Don’t Forget to Write for the Secondary Grades comes to us from the people at the wonderful non-profit writing center 826 National, and thus, indirectly, from the folks at McSweeney’s. I picked it up because after teaching creative writing 475 times, I felt like my material was growing a bit stale and needed to be livened up a little. Well, what a wonderful book for it.

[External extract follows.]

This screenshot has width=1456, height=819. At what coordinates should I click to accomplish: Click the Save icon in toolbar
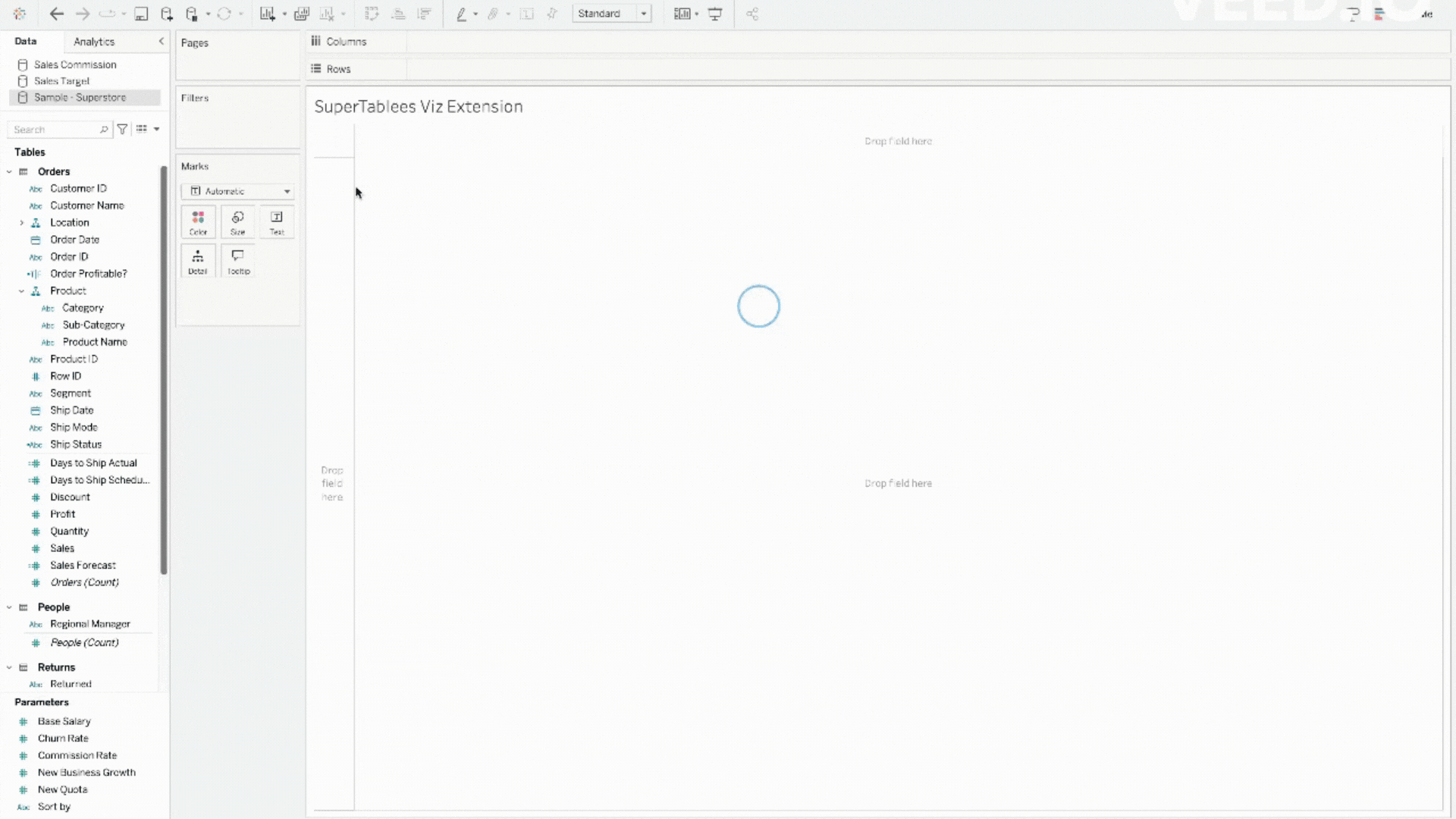[x=141, y=14]
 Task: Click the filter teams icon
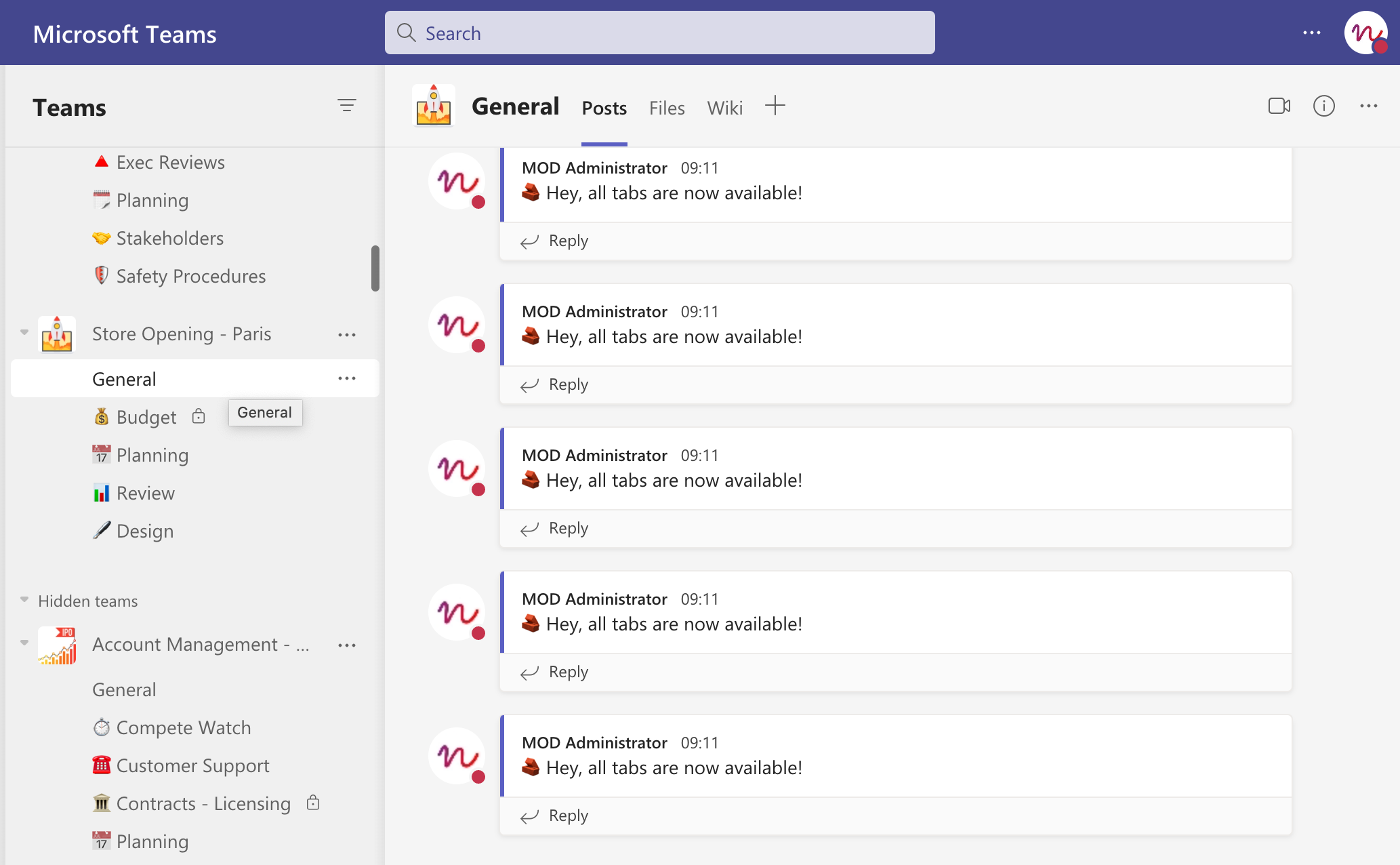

DFTW covers every imaginable form of writing. College admissions essay? Check. Fiction? Check. Poetry? Check. Songwriting? Check. Journalism? Check. And even better, all of the lessons are good. Oh sure, they won’t all work for your class (if you have a class that is), but they’ll all work in the right class. I have a pretty diverse bunch of kids this year and I’m using something from this book in all of my different courses. Oh, and did I mention the people putting these lessons together are often very well known authors like Tom Perotta and Dave Eggers? It certainly gives the whole thing more than a little credibility.
It is, perhaps, a bit odd to take a half a post to review what is, effectively, a teaching supplement, but it’s so good, I had to. Also, any money spent on it goes to helping kids learn how to write. Certainly a nice side effect.
We started with kids writing, now let’s move to an old man with lots of books. I can’t remember how I heard about Phantoms on the Bookshelves by Jacques Bonnet, but I’m glad I did. This slim volume (133 pages) is nothing more than the chronicle of a book lover’s thoughts. Bonnet owns tens of thousands of books. It is a near-universal truth that the people with the most interesting thoughts about something are those who have spent the most time thinking about that thing.
Bonnet has spent a lot of time thinking about books, and he often comes out with surprising insights. One chapter makes a rather effective argument that characters are more real than authors because we know about the characters. They’re right there. We can see them. Whereas, the lives and tendencies of the people who create the characters are often little more than conjecture. It certainly doesn’t help that authors can be reclusive people.
But don’t think this book takes itself too seriously. Bonnet understands the absurdity of owning so many books. He knows that his library will live only as long as he does and he knows the whole thing has gotten a little out of hand. Love, of course, is often at its best when it gets a little out of hand.